We're Too Close For Objective Research (1)

cmholm (69081) | about a year ago | (#42938929)

A caption from the linked article sums it up: "Opponents of genetic determinism argue that it ignores the effects of colonialism."

Within the US, at least, I believe that the on-going effects of 250 years of slavery, and an added 100 years of systematic segregation, still leave Americans as a group unable to divorce ourselves from their effects when trying to ascertain what - if any - biological basis there may be to the economic performance of southern Africans, and their diaspora in the US. There is such an ingrained belief that it's "their" fault, I don't think researchers are yet to the point to where their research can be trusted.

Re:We're Too Close For Objective Research (1)

countach (534280) | about a year ago | (#42939097)

It is possible that different races have different characteristics because of genes, but I'm pretty skeptical about all such claims. It's really really hard to show such things, and if they can be shown, I really think a study like the one under discussion is not the way to do it.

Guns, Germs, and Steel (2, Interesting)

fermion (181285) | about a year ago | (#42938931)

I am working my way through this book but so far it makes a pretty good case that human development is a combination between genetics and natural resources. For instance, it talks of one genetically identical group, separated over a long period of time to two disimilar environments, and when they met again one slaughtered the other.

He talks of certain events happening repeated in different groups and at different times. For instance, the development of crops and the different rates of adoption of those crops, even by neighbors who can be assumed to genetically similar.

This really has nothing to do with fear, anymore than saying that a light bulb is turned on by a human flipping a switch and not a human praying to a god who then allows the flip to be switched. It has to do with a long line of research that shows simplifying variation amount humans is problematic, and mostly a result of forcing generalities. For instance, asian people are short and thin is a genetic disposition. But when fed an western diet, many become tall and fatter.

We all know that economist are basically are free to say whatever they want, because really, they make no testable conclusions. Cutting income does increase the amount of stuff we can buy, because, really,, how can we say that it is the conclusion that is incorrect and not just that we are too stupid to apply it. OTOH, if a geneticist says something, and it later proved false, the gentisist is not free to go around and say that her failure is caused by the lame media, and not bad science.

Re:Guns, Germs, and Steel (0)

Anonymous Coward | about a year ago | (#42939243)

Economists are rightly derided in many fields for the sloppiness of their arguments.

Re:Guns, Germs, and Steel (1)

Anonymous Coward | about a year ago | (#42939257)

### Provided material

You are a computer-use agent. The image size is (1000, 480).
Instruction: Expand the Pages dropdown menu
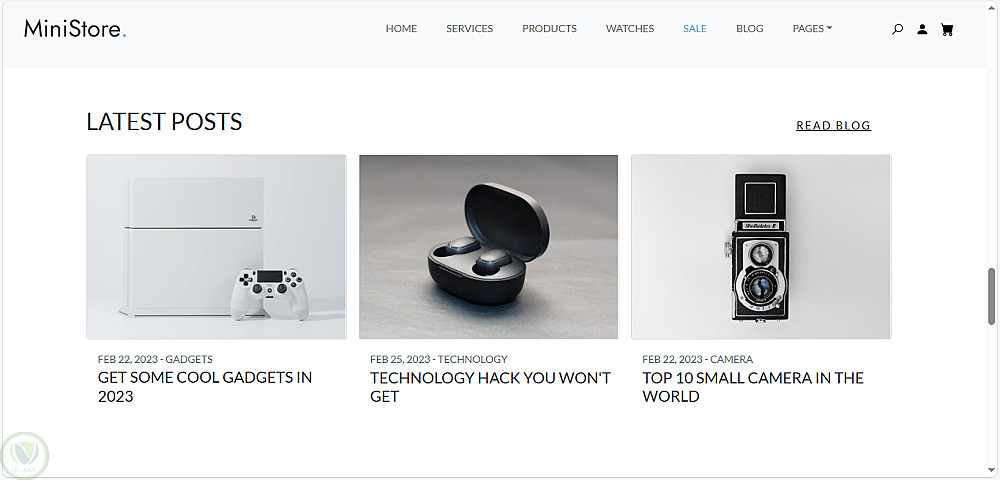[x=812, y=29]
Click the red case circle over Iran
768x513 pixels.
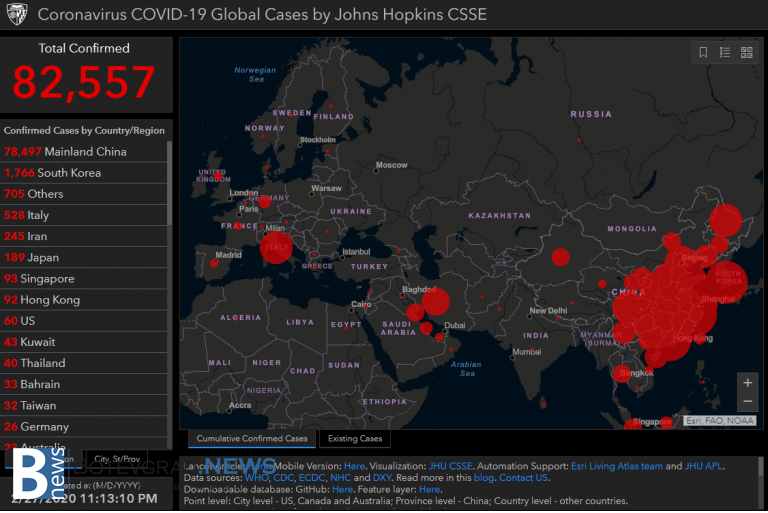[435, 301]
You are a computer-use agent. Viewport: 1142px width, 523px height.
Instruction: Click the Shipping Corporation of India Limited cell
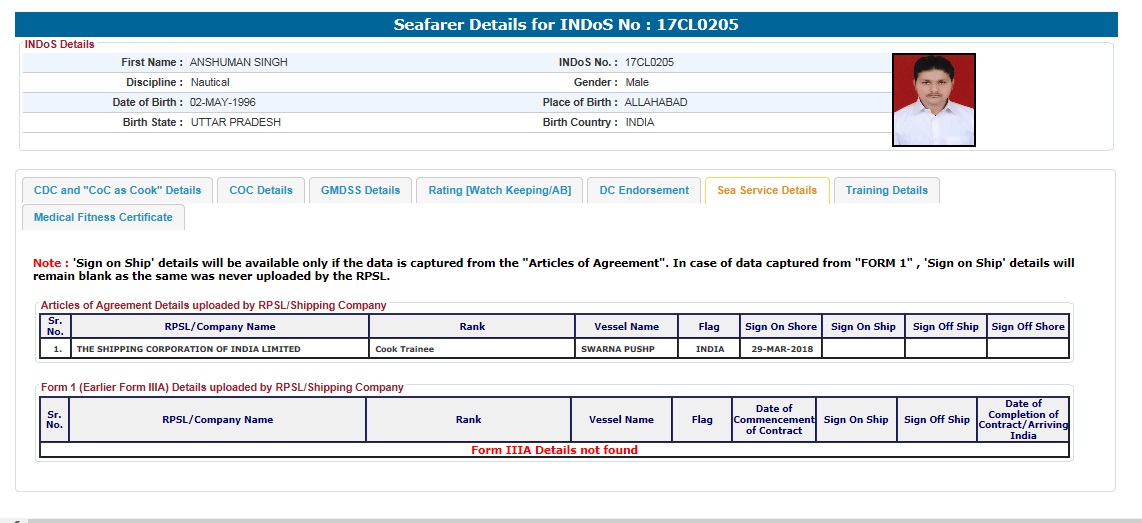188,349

### Problem 1
Answer these questions using the comment thread.
(a) According to the caption quoted in the first comment, what do opponents of genetic determinism argue that it ignores?
(b) How many years of slavery does the first comment cite as having on-going effects within the US?
(c) What does the comment headed "Guns, Germs, and Steel" say many Asian people become when fed a western diet?
### Problem 2
Reproduce the part of the comment thread starting at "countach (534280) |" and ending at "Steel (2, Interesting)".

### Expected answer 1
(a) The effects of colonialism.
(b) 250 years.
(c) Tall and fatter.

### Expected answer 2
countach (534280) | about a year ago | (#42939097)

It is possible that different races have different characteristics because of genes, but I'm pretty skeptical about all such claims. It's really really hard to show such things, and if they can be shown, I really think a study like the one under discussion is not the way to do it.

Guns, Germs, and Steel (2, Interesting)